§ INSTRUCTIONS TO FOLLOW: In the entries below, find the line with "The height and width of the screenshot is (1230, 2576)." and the line with "Task: Click the Next pagination button". Return those two lines and all lines between them, exactly.

[Items from a dataset]
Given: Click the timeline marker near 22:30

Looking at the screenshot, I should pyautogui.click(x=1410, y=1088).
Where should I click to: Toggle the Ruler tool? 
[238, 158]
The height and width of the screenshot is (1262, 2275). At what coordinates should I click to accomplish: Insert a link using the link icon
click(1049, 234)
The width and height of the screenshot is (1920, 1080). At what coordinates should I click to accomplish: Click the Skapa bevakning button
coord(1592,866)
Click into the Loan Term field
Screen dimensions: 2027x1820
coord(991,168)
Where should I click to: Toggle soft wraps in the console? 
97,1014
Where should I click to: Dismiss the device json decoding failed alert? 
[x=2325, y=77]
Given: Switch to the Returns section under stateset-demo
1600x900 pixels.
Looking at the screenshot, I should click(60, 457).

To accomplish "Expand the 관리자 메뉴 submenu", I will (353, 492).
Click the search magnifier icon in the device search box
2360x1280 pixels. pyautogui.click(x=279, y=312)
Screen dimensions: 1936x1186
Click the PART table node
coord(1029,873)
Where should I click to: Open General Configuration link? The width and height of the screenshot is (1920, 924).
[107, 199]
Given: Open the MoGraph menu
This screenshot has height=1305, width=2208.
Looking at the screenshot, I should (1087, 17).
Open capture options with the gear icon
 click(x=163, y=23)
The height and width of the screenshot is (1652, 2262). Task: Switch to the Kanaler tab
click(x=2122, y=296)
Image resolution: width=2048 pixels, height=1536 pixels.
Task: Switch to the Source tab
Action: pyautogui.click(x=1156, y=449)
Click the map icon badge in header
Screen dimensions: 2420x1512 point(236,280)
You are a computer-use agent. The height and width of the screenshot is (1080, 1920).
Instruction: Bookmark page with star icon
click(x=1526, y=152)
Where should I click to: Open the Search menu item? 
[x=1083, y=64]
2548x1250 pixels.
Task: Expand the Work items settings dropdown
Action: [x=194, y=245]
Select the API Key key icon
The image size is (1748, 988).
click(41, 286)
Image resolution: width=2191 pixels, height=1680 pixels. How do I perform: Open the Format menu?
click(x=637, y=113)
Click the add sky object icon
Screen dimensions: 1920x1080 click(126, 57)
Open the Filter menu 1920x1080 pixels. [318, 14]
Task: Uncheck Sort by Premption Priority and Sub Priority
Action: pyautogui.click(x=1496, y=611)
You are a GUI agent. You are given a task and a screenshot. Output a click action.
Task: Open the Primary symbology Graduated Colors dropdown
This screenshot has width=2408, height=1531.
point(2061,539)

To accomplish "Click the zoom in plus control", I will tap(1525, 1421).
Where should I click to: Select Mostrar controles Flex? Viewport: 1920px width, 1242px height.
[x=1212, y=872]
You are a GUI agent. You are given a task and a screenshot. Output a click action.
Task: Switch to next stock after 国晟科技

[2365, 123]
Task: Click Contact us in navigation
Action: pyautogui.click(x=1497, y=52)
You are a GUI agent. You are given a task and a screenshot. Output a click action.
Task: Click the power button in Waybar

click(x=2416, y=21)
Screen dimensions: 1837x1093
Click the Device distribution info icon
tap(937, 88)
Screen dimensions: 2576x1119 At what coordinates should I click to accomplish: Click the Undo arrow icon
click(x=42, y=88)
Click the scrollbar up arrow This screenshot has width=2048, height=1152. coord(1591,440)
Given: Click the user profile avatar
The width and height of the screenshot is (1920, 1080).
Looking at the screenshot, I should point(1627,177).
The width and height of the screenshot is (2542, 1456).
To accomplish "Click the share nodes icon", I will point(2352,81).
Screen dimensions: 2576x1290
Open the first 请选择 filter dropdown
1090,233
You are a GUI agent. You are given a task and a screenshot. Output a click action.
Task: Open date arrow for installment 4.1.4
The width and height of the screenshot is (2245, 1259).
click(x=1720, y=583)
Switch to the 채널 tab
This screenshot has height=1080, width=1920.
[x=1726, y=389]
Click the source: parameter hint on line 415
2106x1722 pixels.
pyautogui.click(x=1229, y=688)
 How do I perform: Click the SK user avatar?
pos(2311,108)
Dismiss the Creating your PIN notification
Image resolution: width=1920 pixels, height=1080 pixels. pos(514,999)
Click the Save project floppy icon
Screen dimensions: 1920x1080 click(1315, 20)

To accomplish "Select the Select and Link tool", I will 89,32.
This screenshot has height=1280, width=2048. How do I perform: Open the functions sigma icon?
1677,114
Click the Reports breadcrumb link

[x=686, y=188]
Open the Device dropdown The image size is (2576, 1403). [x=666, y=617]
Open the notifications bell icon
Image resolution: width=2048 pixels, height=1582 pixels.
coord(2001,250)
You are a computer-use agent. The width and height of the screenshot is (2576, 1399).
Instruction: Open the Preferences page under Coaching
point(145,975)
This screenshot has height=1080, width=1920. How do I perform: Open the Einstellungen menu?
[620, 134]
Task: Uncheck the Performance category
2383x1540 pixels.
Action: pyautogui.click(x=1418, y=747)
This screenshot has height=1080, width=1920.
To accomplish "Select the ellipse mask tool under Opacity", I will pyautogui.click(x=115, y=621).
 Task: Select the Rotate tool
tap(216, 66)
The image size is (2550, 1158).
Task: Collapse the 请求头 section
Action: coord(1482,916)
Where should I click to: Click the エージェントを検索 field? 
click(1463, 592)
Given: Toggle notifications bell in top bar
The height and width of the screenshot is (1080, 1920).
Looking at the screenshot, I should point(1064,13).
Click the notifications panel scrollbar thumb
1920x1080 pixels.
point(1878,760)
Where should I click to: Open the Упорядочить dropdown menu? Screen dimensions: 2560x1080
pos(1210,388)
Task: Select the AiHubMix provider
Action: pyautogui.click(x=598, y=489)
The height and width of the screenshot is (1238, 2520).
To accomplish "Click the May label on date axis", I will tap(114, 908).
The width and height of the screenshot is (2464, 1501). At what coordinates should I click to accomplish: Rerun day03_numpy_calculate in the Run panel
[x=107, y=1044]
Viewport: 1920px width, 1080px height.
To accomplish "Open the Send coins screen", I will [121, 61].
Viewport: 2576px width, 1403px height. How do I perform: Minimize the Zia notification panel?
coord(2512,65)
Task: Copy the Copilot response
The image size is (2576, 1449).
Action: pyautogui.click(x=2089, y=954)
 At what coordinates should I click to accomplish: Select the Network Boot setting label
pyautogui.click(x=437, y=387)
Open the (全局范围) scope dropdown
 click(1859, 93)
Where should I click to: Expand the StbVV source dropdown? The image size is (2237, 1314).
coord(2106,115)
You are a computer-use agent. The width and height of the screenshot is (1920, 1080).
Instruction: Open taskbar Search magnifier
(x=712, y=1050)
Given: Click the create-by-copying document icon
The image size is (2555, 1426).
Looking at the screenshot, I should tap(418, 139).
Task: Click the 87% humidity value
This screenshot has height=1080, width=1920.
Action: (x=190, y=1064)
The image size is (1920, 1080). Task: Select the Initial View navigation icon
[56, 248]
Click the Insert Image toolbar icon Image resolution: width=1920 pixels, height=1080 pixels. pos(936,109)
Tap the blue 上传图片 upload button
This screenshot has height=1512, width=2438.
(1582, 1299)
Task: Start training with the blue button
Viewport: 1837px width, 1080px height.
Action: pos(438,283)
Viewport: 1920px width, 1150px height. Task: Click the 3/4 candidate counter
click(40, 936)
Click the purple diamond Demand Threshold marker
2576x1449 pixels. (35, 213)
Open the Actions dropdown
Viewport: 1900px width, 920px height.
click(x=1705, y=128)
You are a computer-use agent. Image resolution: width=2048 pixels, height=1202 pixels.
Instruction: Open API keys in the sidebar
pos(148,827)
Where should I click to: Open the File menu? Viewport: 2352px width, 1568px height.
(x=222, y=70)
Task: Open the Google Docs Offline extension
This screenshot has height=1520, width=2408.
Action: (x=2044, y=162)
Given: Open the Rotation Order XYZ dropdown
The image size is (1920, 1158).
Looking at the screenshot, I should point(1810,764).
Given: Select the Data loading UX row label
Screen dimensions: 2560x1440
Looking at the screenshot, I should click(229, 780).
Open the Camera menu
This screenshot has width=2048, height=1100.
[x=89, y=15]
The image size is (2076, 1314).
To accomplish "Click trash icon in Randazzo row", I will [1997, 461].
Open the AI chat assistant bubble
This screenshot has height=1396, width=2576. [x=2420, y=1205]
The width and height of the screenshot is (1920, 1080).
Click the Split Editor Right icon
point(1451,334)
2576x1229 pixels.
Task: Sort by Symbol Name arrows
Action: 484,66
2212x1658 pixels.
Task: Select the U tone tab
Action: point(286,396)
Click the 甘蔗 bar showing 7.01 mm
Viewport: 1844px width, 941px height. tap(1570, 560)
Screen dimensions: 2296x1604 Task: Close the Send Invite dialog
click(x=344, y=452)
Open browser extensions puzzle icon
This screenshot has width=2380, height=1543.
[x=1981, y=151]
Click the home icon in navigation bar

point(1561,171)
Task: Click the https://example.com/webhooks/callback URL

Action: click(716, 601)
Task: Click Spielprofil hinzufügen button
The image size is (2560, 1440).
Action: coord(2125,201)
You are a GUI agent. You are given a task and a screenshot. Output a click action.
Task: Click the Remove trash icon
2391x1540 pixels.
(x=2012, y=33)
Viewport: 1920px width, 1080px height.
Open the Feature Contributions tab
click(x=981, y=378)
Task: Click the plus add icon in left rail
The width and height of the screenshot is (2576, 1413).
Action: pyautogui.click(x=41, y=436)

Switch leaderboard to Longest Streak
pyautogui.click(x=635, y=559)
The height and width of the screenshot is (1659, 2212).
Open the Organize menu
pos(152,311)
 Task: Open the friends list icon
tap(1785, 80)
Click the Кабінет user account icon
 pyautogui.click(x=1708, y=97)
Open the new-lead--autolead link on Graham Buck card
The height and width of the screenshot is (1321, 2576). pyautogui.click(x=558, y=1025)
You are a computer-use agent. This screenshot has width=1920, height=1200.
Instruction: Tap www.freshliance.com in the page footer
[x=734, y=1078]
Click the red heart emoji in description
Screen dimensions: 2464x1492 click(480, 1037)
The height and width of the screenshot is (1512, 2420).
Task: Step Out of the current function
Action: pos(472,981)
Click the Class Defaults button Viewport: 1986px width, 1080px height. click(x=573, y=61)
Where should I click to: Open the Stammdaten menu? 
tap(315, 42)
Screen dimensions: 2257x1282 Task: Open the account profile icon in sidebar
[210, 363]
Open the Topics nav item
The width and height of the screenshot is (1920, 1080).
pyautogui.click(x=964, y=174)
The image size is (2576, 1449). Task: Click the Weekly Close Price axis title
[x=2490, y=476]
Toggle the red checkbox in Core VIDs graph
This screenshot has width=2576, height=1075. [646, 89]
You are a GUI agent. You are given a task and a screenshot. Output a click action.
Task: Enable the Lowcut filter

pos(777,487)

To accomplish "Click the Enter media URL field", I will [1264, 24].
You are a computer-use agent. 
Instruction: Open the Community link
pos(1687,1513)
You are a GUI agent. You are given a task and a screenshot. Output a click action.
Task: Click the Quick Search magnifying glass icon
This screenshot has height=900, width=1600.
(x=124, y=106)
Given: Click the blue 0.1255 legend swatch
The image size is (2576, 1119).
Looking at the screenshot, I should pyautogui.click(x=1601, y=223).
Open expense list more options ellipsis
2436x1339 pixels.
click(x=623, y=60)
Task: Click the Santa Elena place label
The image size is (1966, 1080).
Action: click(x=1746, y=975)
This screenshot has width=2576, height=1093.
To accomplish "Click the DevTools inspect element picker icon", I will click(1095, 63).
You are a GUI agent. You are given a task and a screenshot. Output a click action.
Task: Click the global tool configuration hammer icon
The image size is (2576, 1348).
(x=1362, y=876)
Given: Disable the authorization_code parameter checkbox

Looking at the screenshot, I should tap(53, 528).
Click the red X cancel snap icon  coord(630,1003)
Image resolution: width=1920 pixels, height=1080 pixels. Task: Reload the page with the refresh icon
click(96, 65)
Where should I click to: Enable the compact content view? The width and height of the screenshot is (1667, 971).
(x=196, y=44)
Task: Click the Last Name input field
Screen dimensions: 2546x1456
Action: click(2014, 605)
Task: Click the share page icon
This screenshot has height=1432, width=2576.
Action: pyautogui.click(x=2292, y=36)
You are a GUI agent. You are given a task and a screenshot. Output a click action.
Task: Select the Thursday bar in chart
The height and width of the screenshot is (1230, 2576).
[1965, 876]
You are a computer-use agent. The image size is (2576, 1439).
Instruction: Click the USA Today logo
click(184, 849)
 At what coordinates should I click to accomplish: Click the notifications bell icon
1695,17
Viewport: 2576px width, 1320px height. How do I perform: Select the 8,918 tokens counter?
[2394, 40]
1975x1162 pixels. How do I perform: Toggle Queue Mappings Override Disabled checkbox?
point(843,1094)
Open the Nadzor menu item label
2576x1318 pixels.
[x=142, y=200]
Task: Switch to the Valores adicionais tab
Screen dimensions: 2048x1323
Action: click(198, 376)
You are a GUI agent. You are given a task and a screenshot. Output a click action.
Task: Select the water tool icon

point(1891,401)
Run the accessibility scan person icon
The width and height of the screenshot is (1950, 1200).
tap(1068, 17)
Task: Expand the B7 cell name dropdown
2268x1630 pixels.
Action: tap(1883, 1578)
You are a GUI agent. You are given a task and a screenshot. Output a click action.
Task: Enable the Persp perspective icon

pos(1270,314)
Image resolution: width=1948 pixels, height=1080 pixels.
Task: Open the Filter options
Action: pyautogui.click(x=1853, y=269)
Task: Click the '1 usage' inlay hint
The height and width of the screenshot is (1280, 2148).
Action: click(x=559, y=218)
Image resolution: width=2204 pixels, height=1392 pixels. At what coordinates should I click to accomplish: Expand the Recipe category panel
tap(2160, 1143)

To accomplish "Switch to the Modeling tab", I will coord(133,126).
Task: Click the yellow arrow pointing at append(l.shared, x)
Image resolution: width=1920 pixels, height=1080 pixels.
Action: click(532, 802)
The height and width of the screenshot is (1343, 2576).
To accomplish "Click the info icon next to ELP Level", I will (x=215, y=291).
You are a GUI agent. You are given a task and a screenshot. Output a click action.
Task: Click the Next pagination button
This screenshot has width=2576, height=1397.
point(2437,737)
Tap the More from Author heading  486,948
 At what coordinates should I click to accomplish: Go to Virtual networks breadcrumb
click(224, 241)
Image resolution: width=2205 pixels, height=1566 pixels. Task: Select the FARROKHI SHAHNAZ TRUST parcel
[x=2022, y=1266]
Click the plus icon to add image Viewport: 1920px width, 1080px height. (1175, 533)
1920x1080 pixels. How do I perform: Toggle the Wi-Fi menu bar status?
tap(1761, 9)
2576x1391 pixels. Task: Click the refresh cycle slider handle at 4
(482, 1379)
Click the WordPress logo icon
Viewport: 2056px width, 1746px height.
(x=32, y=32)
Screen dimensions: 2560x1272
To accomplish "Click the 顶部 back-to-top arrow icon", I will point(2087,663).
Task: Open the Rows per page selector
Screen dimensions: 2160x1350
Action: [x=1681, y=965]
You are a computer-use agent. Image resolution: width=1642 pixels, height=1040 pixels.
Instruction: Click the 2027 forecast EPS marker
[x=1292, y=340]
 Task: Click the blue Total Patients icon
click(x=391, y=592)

§ EXERCISE OUTPUT:
The height and width of the screenshot is (1230, 2576).
[1965, 876]
You are a computer-use agent. The image size is (2576, 1439).
Instruction: Click the USA Today logo
click(184, 849)
 At what coordinates should I click to accomplish: Click the notifications bell icon
1695,17
Viewport: 2576px width, 1320px height. How do I perform: Select the 8,918 tokens counter?
[2394, 40]
1975x1162 pixels. How do I perform: Toggle Queue Mappings Override Disabled checkbox?
point(843,1094)
Open the Nadzor menu item label
2576x1318 pixels.
[x=142, y=200]
Task: Switch to the Valores adicionais tab
Screen dimensions: 2048x1323
Action: click(198, 376)
You are a GUI agent. You are given a task and a screenshot. Output a click action.
Task: Select the water tool icon

point(1891,401)
Run the accessibility scan person icon
The width and height of the screenshot is (1950, 1200).
tap(1068, 17)
Task: Expand the B7 cell name dropdown
2268x1630 pixels.
Action: tap(1883, 1578)
You are a GUI agent. You are given a task and a screenshot. Output a click action.
Task: Enable the Persp perspective icon

pos(1270,314)
Image resolution: width=1948 pixels, height=1080 pixels.
Task: Open the Filter options
Action: pyautogui.click(x=1853, y=269)
Task: Click the '1 usage' inlay hint
The height and width of the screenshot is (1280, 2148).
Action: click(x=559, y=218)
Image resolution: width=2204 pixels, height=1392 pixels. At what coordinates should I click to accomplish: Expand the Recipe category panel
tap(2160, 1143)

To accomplish "Switch to the Modeling tab", I will coord(133,126).
Task: Click the yellow arrow pointing at append(l.shared, x)
Image resolution: width=1920 pixels, height=1080 pixels.
Action: click(532, 802)
The height and width of the screenshot is (1343, 2576).
To accomplish "Click the info icon next to ELP Level", I will (x=215, y=291).
You are a GUI agent. You are given a task and a screenshot. Output a click action.
Task: Click the Next pagination button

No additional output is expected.